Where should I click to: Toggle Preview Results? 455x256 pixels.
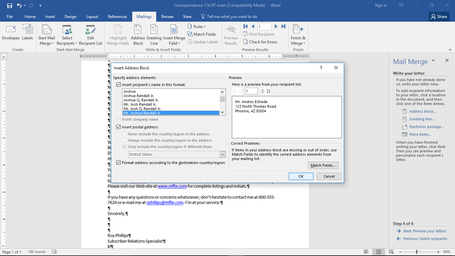[x=231, y=35]

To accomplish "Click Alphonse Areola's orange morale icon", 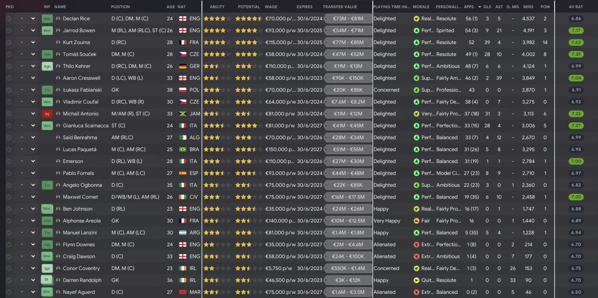I will [x=416, y=221].
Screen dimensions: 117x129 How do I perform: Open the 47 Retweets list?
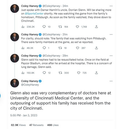(36, 125)
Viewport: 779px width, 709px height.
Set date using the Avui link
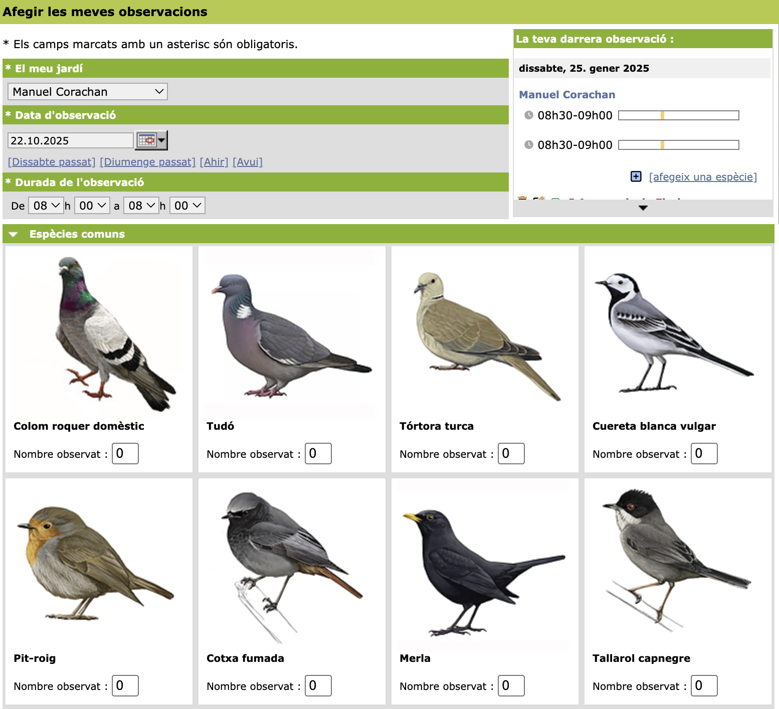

Task description: A verbatim copy is needed of the lines running from the line with "Screen dimensions: 117x129" to the end of the data above, both included. Keep the pictures out of it.

Reply to the task:
Screen dimensions: 117x129 How do I perform: Open the 47 Retweets list?
(36, 125)
Viewport: 779px width, 709px height.
Set date using the Avui link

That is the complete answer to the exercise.